And it seems I'm not the only one who gets his 7Axx cal. numbers mixed up occasionally.









Note the title and description first line both read 7A*2*8-701B when first uploaded. :rofl2:

It'll be interesting to see if this (5-day) auction listing goes the full distance ....

Or whether the seller succumbs to any tempting (off-eBay) offers to end the listing early. :naughty:

Either way, it's academic, because one will never be able to ascertain a true picture of the bidding.

As a few others do, this eBay seller employs the under-handed *private listing - hidden bidder ID*'s ploy,

which IMHO smacks of sharp practices, and is often used to hide not only bidder's ID's but shill bidding. :thumbsdown:


----------



## Moustachio

yep, noticed that this morning as it came up in my "7a28, giugiaro etc" automatic listing notification.

Looks really tidy though.


----------



## scottswatches

Damn. I thought because he had mis-listed it i might have stood a chance of getting it cheap!

I'm out


----------



## SEIKO7A38

scottswatches said:


> I'm out


Me too. But still worth watching (ends after the fireworks on Saturday night). Anybody fancy a sweepstake ? :lookaround:


----------



## americankiwi

looking at the serial# it only a few numbers later than mine

941 to my 929

PS..im still waiting on the parts movement to arrive


----------



## SEIKO7A38

americankiwi said:


> looking at the serial# it only a few numbers later than mine
> 
> 941 to my 929 ....












Talking about 7A38-701B serial numbers, this one is another 39xxxx, from September 1983, which going on past sightings,

would appear to represent the 'peak production month' in the the comparatively short manufacturing life of this 7A38 model.

WRITTEN REQUEST
Pick up the watch forum thread about the Seiko 7A38 eBay listing and continue it from the point where it stops. The data that follows was taken from a separate source and has no connection to the watch forum thread.

MATERIAL PROVIDED
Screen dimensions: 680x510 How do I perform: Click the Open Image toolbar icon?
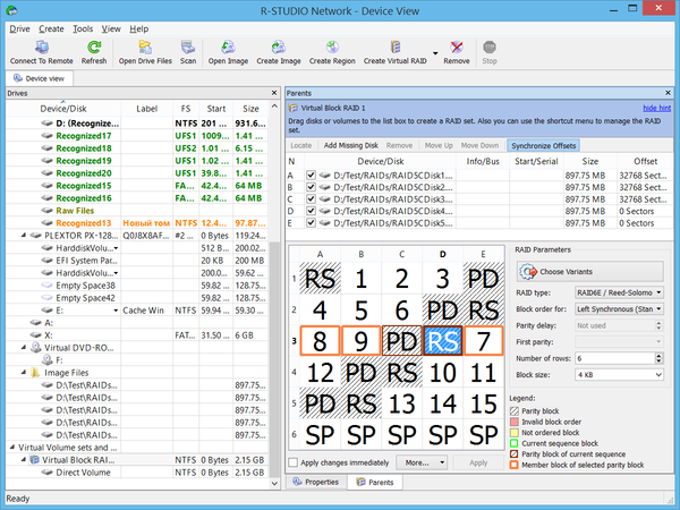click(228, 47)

---

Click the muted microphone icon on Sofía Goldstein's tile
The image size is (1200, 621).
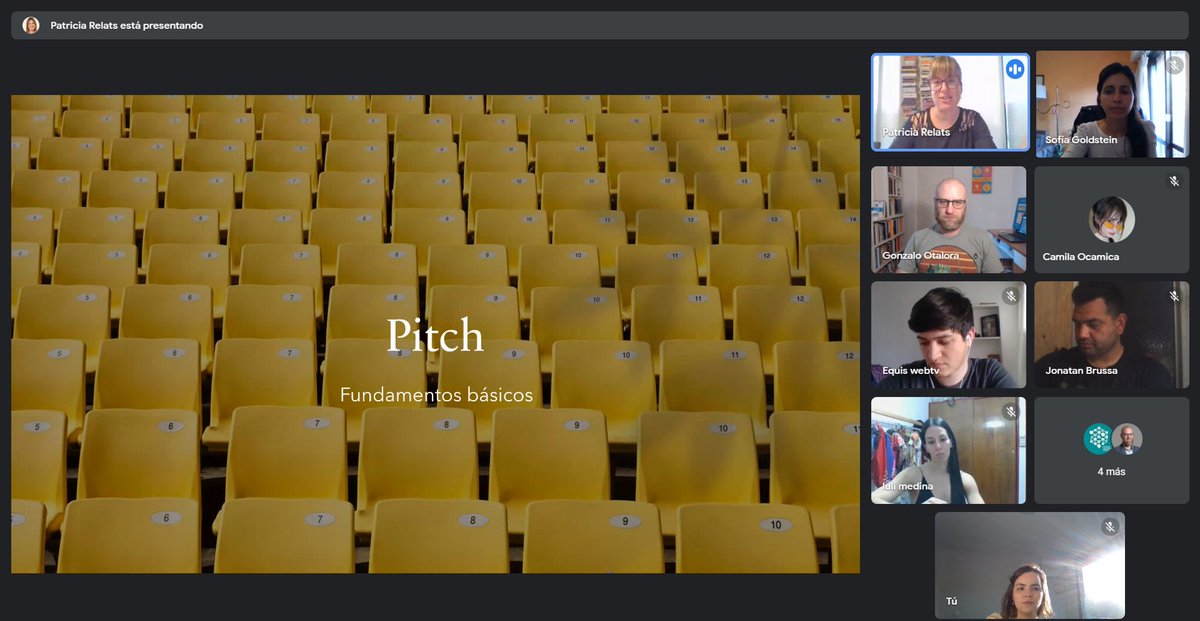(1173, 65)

TASK RESPONSE
I've seen a couple more with 3Oxxxx (October '83) and 3Nxxxx (November '83) serial numbers, the latter including the now

infamous NOS example, complete with SAA005J retail tag and (presumably totally unrelated) HMS Davenport MOD stores

(allegedly) issued waxed cardboard box, belonging to Charlotte 'Charlie Chuckles' of Anchor Supplies, Ripley:










Which bearing in mind that the last Vulcan came out of RAF service in 1984, makes that one a 'bit' late. :thumbsdown:










My own (eBay seller's photo above) has a 38xxxx serial number - from August 1983, which along with DaveS's example,

dates them as not only the earliest 7A38-701B production, but also the earliest manufactured of any 7A38's I've seen.

As we've witnessed in another thread, the 3260 other watches which were produced in August 1983, before mine,

weren't necessarily even 7A38's, let alone 7A38-701B's - and more likely were predominantly various 7A28-xxxx's.

Strangely enough, the other two models in the 7A38-701x range were produced for a couple more years afterwards.

The 'beater' 7A38-701A which I picked up on eBay in September even has a 52xxxx (February 1985) serial number.


----------



## SEIKO7A38

SEIKO7A38 said:


> A little later than I'd anticipated, but listed nonetheless on eBay yesterday evening around 10:00pm:
> 
> 
> 
> 
> *Seiko Vulcan vintage 7A28-701B quartz chronograph SAA005J*
> 
> 
> 
> 
> 
> 
> 
> 
> 
> 
> 
> 
> 
> 
> 
> 
> *Seiko Vulcan vintage 7A28-701B quartz chronograph SAA005J*
> 
> Up for auction is a stunning Seiko 7A38-701B chronograph, sometimes called the 'Vulcan' because of urban legends associating this yellow faced watch with the RAF Vulcan flight crews (and subject to much internet debate!)....
> 
> Click to expand...
> 
> Definitely the same 7A*3*8-701B - it still has the same very small mark on the Tachymeter bezel inlay above the '1' of 100.
> 
> But could it be that some of the other larger marks, like the one above '55' on the minute ring (in June) have been retouched ? :artist:
> 
> And it seems I'm not the only one who gets his 7Axx cal. numbers mixed up occasionally.
> 
> 
> 
> 
> 
> 
> 
> 
> 
> Note the title and description first line both read 7A*2*8-701B when first uploaded. :rofl2:
> 
> It'll be interesting to see if this (5-day) auction listing goes the full distance ....
> 
> Or whether the seller succumbs to any tempting (off-eBay) offers to end the listing early. :naughty:
Click to expand...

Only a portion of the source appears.